To be done:
Return the data below word for word, leaving out the pictures.
---------------
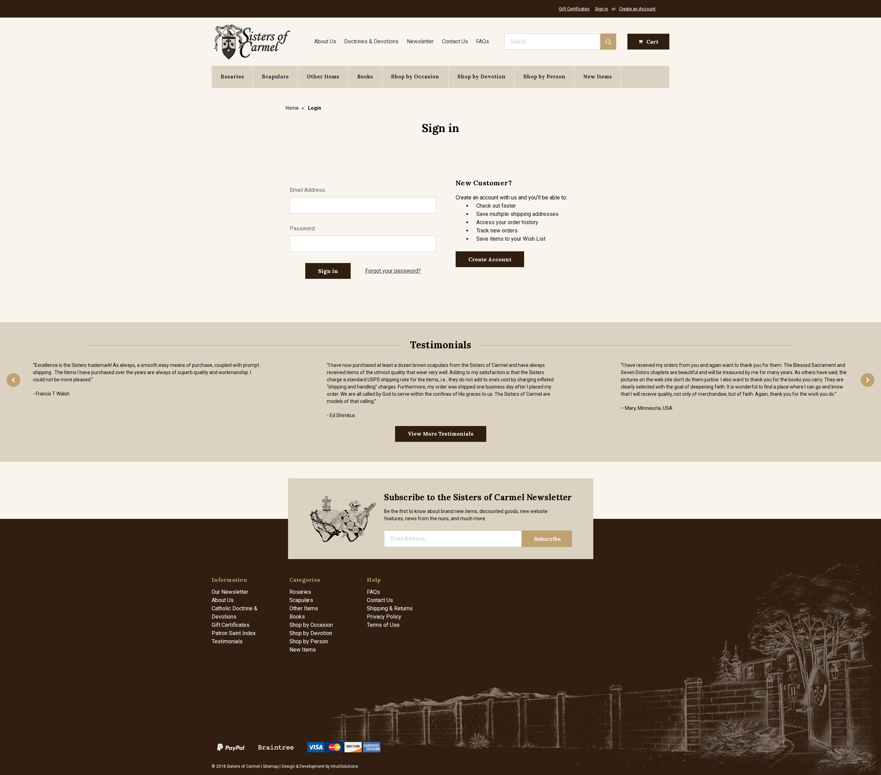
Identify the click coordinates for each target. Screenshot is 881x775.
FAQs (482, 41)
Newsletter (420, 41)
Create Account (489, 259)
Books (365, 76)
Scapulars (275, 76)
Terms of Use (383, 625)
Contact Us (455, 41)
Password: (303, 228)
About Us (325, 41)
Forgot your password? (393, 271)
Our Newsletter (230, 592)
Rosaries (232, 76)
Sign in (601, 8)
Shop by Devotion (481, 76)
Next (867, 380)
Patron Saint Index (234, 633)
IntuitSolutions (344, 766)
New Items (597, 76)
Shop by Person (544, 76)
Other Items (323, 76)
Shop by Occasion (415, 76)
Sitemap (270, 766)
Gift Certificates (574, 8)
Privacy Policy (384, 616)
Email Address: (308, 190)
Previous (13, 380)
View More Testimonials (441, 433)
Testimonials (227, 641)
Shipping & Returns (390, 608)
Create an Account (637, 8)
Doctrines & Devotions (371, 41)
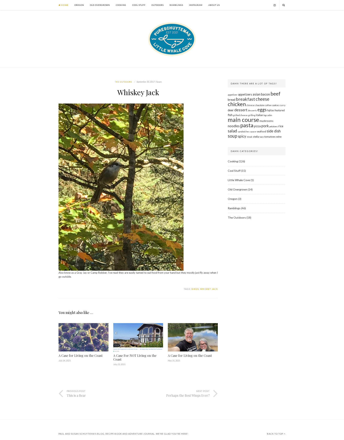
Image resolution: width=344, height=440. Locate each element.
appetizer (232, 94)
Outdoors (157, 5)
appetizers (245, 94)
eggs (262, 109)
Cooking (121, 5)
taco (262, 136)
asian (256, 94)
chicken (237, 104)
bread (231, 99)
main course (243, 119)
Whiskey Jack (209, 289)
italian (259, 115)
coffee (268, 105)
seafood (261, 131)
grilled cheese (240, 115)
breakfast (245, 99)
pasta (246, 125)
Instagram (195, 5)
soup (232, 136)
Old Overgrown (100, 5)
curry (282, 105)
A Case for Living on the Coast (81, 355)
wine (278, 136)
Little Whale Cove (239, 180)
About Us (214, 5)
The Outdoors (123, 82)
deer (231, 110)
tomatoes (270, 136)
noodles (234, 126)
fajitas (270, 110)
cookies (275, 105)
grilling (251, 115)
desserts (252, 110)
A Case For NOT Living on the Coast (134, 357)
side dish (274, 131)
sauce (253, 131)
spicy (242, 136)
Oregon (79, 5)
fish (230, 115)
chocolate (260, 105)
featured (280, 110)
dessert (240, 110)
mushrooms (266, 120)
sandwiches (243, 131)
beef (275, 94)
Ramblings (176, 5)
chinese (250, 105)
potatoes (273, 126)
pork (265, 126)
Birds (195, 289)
---------------
Written solution:
Identify the click coordinates for each target. Screenshot is 881x775.
FAQs (482, 41)
Newsletter (420, 41)
Create Account (489, 259)
Books (365, 76)
Scapulars (275, 76)
Terms of Use (383, 625)
Contact Us (455, 41)
Password: (303, 228)
About Us (325, 41)
Forgot your password? (393, 271)
Our Newsletter (230, 592)
Rosaries (232, 76)
Sign in (601, 8)
Shop by Devotion (481, 76)
Next (867, 380)
Patron Saint Index (234, 633)
IntuitSolutions (344, 766)
New Items (597, 76)
Shop by Person (544, 76)
Other Items (323, 76)
Shop by Occasion (415, 76)
Sitemap (270, 766)
Gift Certificates (574, 8)
Privacy Policy (384, 616)
Email Address: (308, 190)
Previous (13, 380)
View More Testimonials (441, 433)
Testimonials (227, 641)
Shipping & Returns (390, 608)
Create an Account (637, 8)
Doctrines & Devotions (371, 41)
Image resolution: width=344, height=440. Locate each element.
appetizer (232, 94)
Outdoors (157, 5)
appetizers (245, 94)
eggs (262, 109)
Cooking (121, 5)
taco (262, 136)
asian (256, 94)
chicken (237, 104)
bread (231, 99)
main course (243, 119)
Whiskey Jack (209, 289)
italian (259, 115)
coffee (268, 105)
seafood (261, 131)
grilled cheese (240, 115)
breakfast (245, 99)
pasta (246, 125)
Instagram (195, 5)
soup (232, 136)
Old Overgrown (100, 5)
curry (282, 105)
A Case for Living on the Coast (81, 355)
wine (278, 136)
Little Whale Cove (239, 180)
About Us (214, 5)
The Outdoors (123, 82)
deer (231, 110)
tomatoes (270, 136)
noodles (234, 126)
fajitas (270, 110)
cookies (275, 105)
grilling (251, 115)
desserts (252, 110)
A Case For NOT Living on the Coast (134, 357)
side dish (274, 131)
sauce (253, 131)
spicy (242, 136)
Oregon (79, 5)
fish (230, 115)
chocolate (260, 105)
featured (280, 110)
dessert (240, 110)
mushrooms (266, 120)
sandwiches (243, 131)
beef (275, 94)
Ramblings (176, 5)
chinese (250, 105)
potatoes (273, 126)
pork (265, 126)
Birds (195, 289)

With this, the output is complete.